Christianity,  Theology/Bible

Why not call God “mother”?

I just read Jonathan Merritt’s interview with Rob Bell, and this bit sort of jumped off the page:

Jonathan Merritt: So it would be totally appropriate to pray to one’s “heavenly mother” as well as one’s “heavenly father?”

Rob Bell: Well, you certainly have Isaiah using a mother image for God and Jesus talks about longing to gather like a mother hen gathers her chicks. But that is a great question, and one we should be asking.

This kind of feminine God-language has long been the mark of feminist revisionists who have moved well beyond the pale of evangelical Christianity. While we don’t believe that God has a gender, we do believe that He has revealed Himself as God the Father and never as mother. That Bell views the matter as debatable says a lot about his own grasp of Trinitarian theology. The self-revelation of God as Father is not an open issue, but apparently Bell thinks that it is.


See also: Randy Stinson and Chris Cowan, “How Shall We Speak of God? Seven Reasons Why We Cannot Call God ‘Mother,'” JBMW 13.2 (2008): 20-23.


    • Brent Hobbs

      Exactly! He says we should be asking the question… but it was just asked of him and he doesn’t answer. Thats the kind of nonsense you get from people impressed with their own insightfulness.

  • Kathryn Elliott Stegall

    The other day 1 was watching an interview on TV. The interviewee was introduced as a progressive nun. In the course of the discussion she referred to “our mother, God.” The interviewer stopped her and asked, “Doesn’t that make you feel just a little uneasy? I’m sure that is not what you were taught.” The nun answered. “Yes, you’re right. But I think it’s important for women to feel respected and included when they worship.”
    I thought to myself, “Oh great! Another woman making us women look bad by trying to make God over in her own image.” I know we cannot rearrange God to suit ourselves with language that is completely unbiblical.
    Then it struck me with great joy. I don’t have to make God over in my own image. He is making me over in his image. I don’t have to call God “mother” to feel valued. God has called me a “son”. And what could be more biblical? “…because those who are led by the Spirit of God are Sons of God. …For those God foreknew he also predestined to be conformed to the likeness of his Son, that he might be the firstborn among many brothers.”

  • Don Johnson

    A few points:

    1) God is spirit and so has no gender.

    2) All of the descriptions of God are metaphors, except perhaps holy. God is beyond Creation and uses these metaphors so that we have SOME conception of God.

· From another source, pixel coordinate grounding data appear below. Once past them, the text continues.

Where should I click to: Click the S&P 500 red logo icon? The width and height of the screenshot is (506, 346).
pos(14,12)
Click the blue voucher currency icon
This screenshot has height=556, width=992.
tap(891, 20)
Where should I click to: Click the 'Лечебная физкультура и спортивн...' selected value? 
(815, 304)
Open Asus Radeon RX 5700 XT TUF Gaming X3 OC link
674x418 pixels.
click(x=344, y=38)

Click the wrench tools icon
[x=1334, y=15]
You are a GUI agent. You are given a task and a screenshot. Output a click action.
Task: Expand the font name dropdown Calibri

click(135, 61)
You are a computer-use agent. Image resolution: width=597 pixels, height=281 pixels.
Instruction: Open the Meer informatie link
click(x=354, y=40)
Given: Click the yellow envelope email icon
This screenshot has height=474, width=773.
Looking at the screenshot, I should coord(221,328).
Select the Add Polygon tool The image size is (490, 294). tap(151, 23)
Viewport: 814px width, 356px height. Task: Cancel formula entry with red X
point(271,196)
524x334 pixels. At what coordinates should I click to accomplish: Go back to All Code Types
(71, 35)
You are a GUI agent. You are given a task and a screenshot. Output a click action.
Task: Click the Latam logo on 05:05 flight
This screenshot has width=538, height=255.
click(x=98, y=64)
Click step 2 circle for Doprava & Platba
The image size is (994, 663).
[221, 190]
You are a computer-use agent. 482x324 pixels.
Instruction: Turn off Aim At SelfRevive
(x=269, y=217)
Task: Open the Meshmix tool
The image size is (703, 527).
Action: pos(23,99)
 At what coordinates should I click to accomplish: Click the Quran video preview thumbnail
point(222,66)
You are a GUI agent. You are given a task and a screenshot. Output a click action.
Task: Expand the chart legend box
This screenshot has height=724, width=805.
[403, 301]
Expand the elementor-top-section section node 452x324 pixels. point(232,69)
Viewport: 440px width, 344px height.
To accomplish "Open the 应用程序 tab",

    3) It is not too surprising that in a patriarchal society, one main metaphor is that God is metaphorically called our father by Israel and new covenant believers in the 1st century. God is also called by some prophets as Israel’s husband and Israel and Judah are called his wives (plural). This says NOTHING about any supposed gender of Israel or Judah, it is a metaphor.

    4) What MAY be surprising is that there are feminine metaphors for God. Again, this says NOTHING about God’s gender.

    5) Grammatical gender has no necessary relation to physical gender, rather, grammatical gender is a language convention used (differently) in languages that have it. But since English does not have the concept, the use of grammatical gender in Hebrew and Greek can sometimes be thought to mean more than it does by English speakers.

  • John Klink, Jr.

    Some here are suggesting the only reason the masculine metaphors (ie Father) are the primary ones used of God in Scripture are because the authors were part of a patriarchal society.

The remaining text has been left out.